───── Text under study

I can now find the routes by using the rearrangement of the formula to give the iterative formula, so xn+1=(4x-2)^0.2
I first took an estimate of –1 and then found g(x) by substitueing in. I then used the g(x) of –1 as x and found g(x) of this.I repeated this until I had an accurate value of the route. This came out to be –1.51851. The value of g(X) was less than one enabling the route to be found but if it was grater than one or less than one then the route would fail as I have already mentioned.
If I were to rearrange the equation into the form of y=(x^5+4)/2 to try and find the same route the iterations seem to diverge to other routes because of the constants of the method I have mentioned above.
We can also see this failure when I try to calculate the route….
…as the route comes out to be 0.508499. This is because the gradient at the route( g(x) ) is greater than one, causing it to fail and diverge to the middle route.

──────────

● Tasks and exercises:
1. Transcribe the passage on iterative root finding, starting at "If I were to" and ending at "have mentioned above.".
2. Summarize the passage on iterative root finding in two sentences.
3. Write the next part of the passage on iterative root finding, continuing from its final sentence.

───── Information provided

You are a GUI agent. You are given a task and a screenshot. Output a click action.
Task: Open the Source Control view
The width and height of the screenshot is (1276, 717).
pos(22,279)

──────────

● Responses to the exercise:
1.
If I were to rearrange the equation into the form of y=(x^5+4)/2 to try and find the same route the iterations seem to diverge to other routes because of the constants of the method I have mentioned above.

2. The writer used the iterative formula xn+1=(4x-2)^0.2, starting from an estimate of –1 and substituting repeatedly, and reached a root of –1.51851 because the value of g(x) was less than one. Rearranging the equation into y=(x^5+4)/2 made the iterations seem to diverge to other roots, and a failed calculation gave 0.508499 because the gradient at the root was greater than one, so it diverged to the middle root.

3.
Comparison of Methods
Using the equation I used for the change of sign method y=x^3-5x+3 I will find the same route using the two other methods giving me a chance to compare them in terms of speed of convergence and in terms of ease of use with available hardware and software. The root I found using the said above method was one between –3 and –2 as shown on the graph below.
Newton-Raphson
The Newton raphson method shows the route to be –2.490863615 ± 0.0000000005 as shown in red above.
Rearranging method
I found with this equation that the Newton-raphson method was the fastest to converge to the route. It was very reliable and it was difficult to find an equation for which it didn’t work. It was so fast to converge to a route because o fits logarithmic method of tending to a route, meaning to begin with it tends towards the solution very quickly and as the steps get smaller it becomes even more so accurate. The method was very easy to use due to the power of excel and the ability to copy, paste and fill down within the cells. If it were to be done manually it would be much more difficult due to the equations involved and types of polynomial expressions I was using.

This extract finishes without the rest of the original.